Panel: 5. A smart new start for sustainable communities

This is a peer-reviewed paper.

Authors:
Nick Banks, Environmental Change Institute, University of Oxford, United Kingdom
Sarah Darby, Environmental Change Institute, University of Oxford, United Kingdom

Abstract

This paper describes early experience of using a conceptual framework of “capabilities” to understand the propensity of actors (households, businesses, flexibility providers) and communities to participate in and benefit from a Smart Local Energy System (SLES).

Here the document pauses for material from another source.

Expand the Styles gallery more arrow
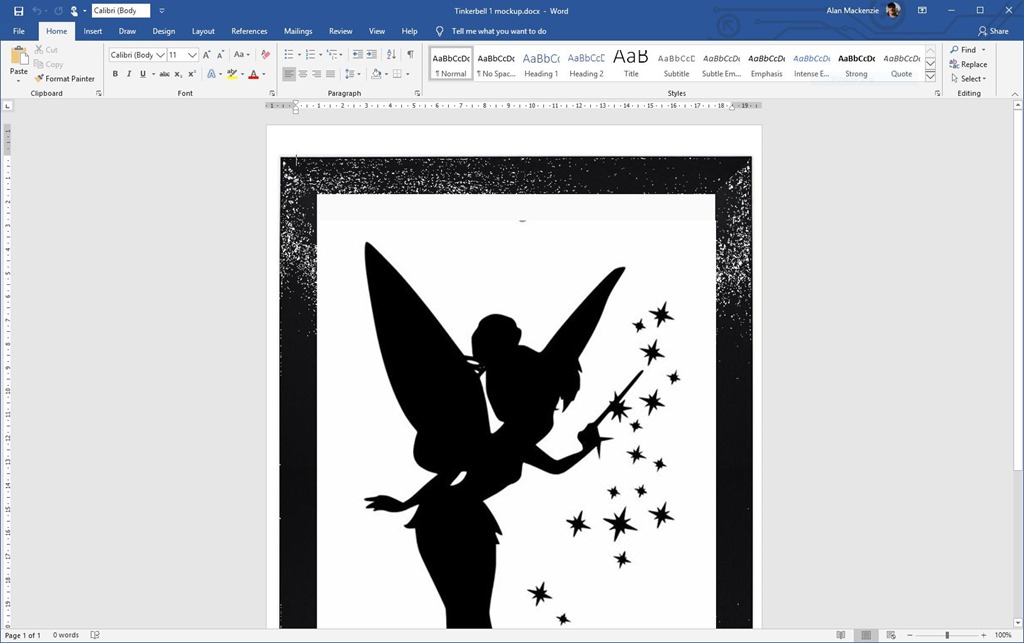Screen dimensions: 1024x643 click(930, 76)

Having outlined some basic features of capability theory and examples of its application, we offer a description of the SLES concept, then outline how a ‘capability lens’ can be applied as an analytic tool in designing policies and actions that are sensitive to issues of energy equity. We do this through applying an elaboration of the capability lens developed by the Centre for Sustainable Energy to two smart grid opportunities under consideration in “Project LEO” a major demonstration of prototype SLES mechanisms and market arrangements underway in Oxfordshire, UK: Vehicle-to-Grid charging and domestic Demand Side Response from small scale applications (e.g. heat pumps, smart appliances) connected at the grid edge.

There is a discussion of how capability to adopt these systems has implications for differential access to markets for flexibility and therefore impacts on energy equity. We then argue that a capability lens can be applied not only to individuals, households or organisations, but to communities and systems and considers how inequity might be addressed in terms of actor, community and system capability.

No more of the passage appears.